Lime plaster is a type of plaster composed of sand, water, and lime, usually non-hydraulic hydrated lime (also known as slaked lime, high calcium lime or air lime). Ancient lime plaster often contained horse hair for reinforcement and pozzolan additives to reduce the working time.

Traditional non-hydraulic hydrated lime only sets through carbonatation when the plaster is kept moist and access of CO_{2} from the air is possible. It will not set when submersed in water. When a very thick layer or several layers are applied, the lime can remain soft for weeks.

The curing time of lime plaster can be shortened by using (natural) hydraulic lime or adding pozzolan additives, transforming it into artificially hydraulic lime. In ancient times, Roman lime plaster incorporated pozzolanic volcanic ash; in modern times, fly ash is preferred. Non-hydraulic lime plaster can also be made to set faster by adding gypsum.

Lime production for use in plastering home-made cisterns (in making them impermeable) was especially important in countries where rain-fall was scarce in summer. This enabled them to collect the winter run-off of rain water and to have it stored for later use, whether for personal or agricultural needs.

== Advantages ==
Lime plaster sets up to a solid mass that is durable yet flexible. Hydraulic lime plaster is not as hard as cement plaster. Hydraulic limes and historic limes were graded as feeble, moderate and eminent. Modern hydraulic limes would be graded at 2, 3.5, or 5 newtons. Portland cement plaster on the other hand would typically be in the region of 25 to 35 newtons when cured; i.e. up to 10 times harder. Lime plaster is less affected by water and will not soften or dissolve like drywall and earthen or gypsum plaster. Unlike gypsum or clay plaster, lime plaster is sufficiently durable and resistant to the elements to be used for exterior plastering.

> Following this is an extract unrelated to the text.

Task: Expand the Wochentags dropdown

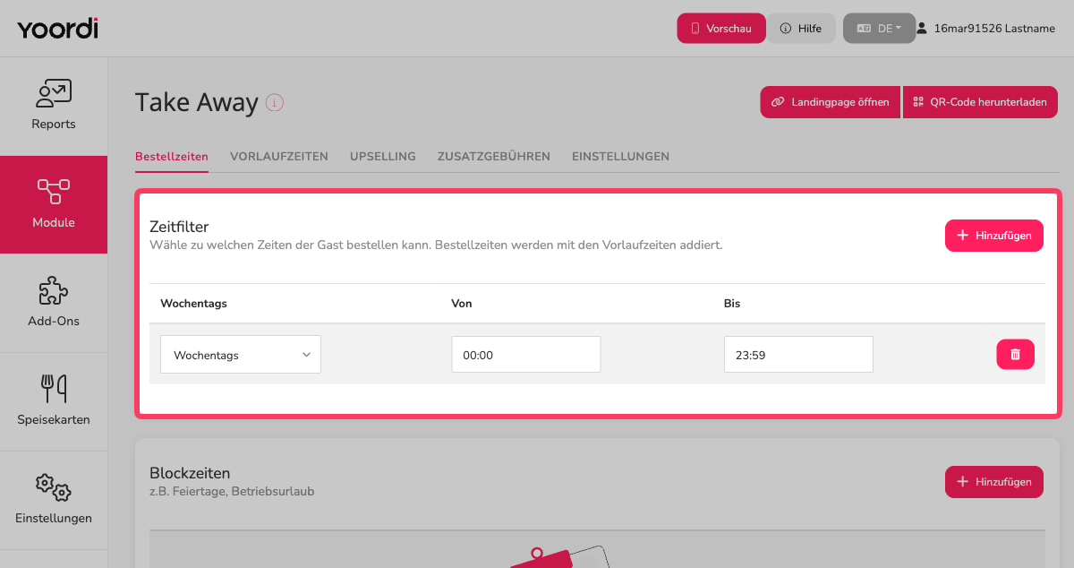Action: 241,355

Compared to cement plaster, plaster made from hydrated lime is less brittle and less prone to cracking, requiring no expansion joints. It will not detach from the wall when subjected to shear stress due to expansion inflicted by solar radiation and moisture. Unlike cement plaster, it will shield softer materials from shear stresses. This would otherwise possibly cause the deterioration of the underlying surface. It is usually not recommended to replace more than 20% of the lime content with cement when rendering the facade, and it is a matter of contention whether adding any concrete is ever appropriate in order to maintain the benefits of lime over concrete.

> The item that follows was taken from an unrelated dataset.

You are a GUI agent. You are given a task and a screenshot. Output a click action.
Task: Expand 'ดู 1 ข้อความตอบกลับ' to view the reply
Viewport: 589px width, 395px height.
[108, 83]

Lime plaster is permeable and allows for the diffusion and evaporation of moisture. However, when properly worked with pozzolanic agents and animal fat, it becomes impermeable.

The elevated pH of the lime in the plaster acts as a fungicide, preventing mold from growing in lime plaster.

== Disadvantages ==
Non-hydraulic lime plaster sets slowly and is quite caustic while wet, with a pH of 12. Plasterers must take care to protect themselves or use mild acids as vinegar or lemon juice to neutralize chemical burn. When the plaster is dry, the pH falls to about 8.6. Non-hydraulic lime plaster requires moisture to set and has to be prevented from drying for several days. The number of qualified tradesmen capable of plastering with lime has declined due to industrialization, deskilling of trade crafts, and widespread adoption of drywall and gypsum veneer plaster.

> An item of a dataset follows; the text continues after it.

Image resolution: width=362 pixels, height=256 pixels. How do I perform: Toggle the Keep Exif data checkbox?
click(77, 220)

== Venetian Plaster Techniques ==
Venetian plaster is a type of polished plaster that is widely used for wall and ceiling finishes. It consists of a mixture of plaster and marble dust, which is applied in thin layers using a spatula or trowel. The technique involves applying multiple layers of the plaster mixture and then burnishing the surface to create a smooth finish with the illusion of depth and texture.

There are various techniques that can be used to achieve different effects with Venetian plaster. Marmorino is one such technique, which involves adding marble dust to the plaster mixture to create a polished marble-like appearance. Scagliola is another technique that imitates various types of stone, while sgraffito involves scratching the surface of the plaster to reveal different layers and create decorative patterns.

When left un-burnished, Venetian plaster has a rough and stone-like matte finish. However, when applied correctly and burnished, it can result in a highly polished, rock-hard finish that resembles marble. This makes Venetian plaster an excellent alternative to expensive and heavy marble installations, as it can be used on surfaces such as columns, corbels, and curved walls.

== Venetian Plaster History ==
The history of polished plaster can be traced back to ancient times, with evidence of its use in ancient Egyptian, Roman, and Greek architecture. The technique was highly valued for its durability and aesthetic appeal, and it has continued to be used and refined throughout history.

Throughout ancient times, lime was a widely employed material for constructing plaster on both interior and exterior walls. The Greeks, in particular, made a remarkable discovery regarding the production of a special adhesive by subjecting limestone rocks to intense heat within expansive ovens. Nevertheless, this transformative process, which involved converting limestone into calcium oxide, carbon dioxide, and steam, posed significant challenges due to the requirement of extremely high temperatures, reaching approximately 2200 °F. The resulting substance, known as quicklime or lump-lime, was subsequently pulverized into a fine powder and combined with water in a process called "slaking." Through this procedure, a fundamental binding agent called "lime putty" was created and utilized for plastering purposes. The slaked lime, a dense and moist substance, would then be stored in a designated pit for several months, or even years, to ensure complete hydration. Historical accounts suggest that the Romans enforced a regulation stipulating that slaked lime could only be employed if it had aged for a minimum of three years.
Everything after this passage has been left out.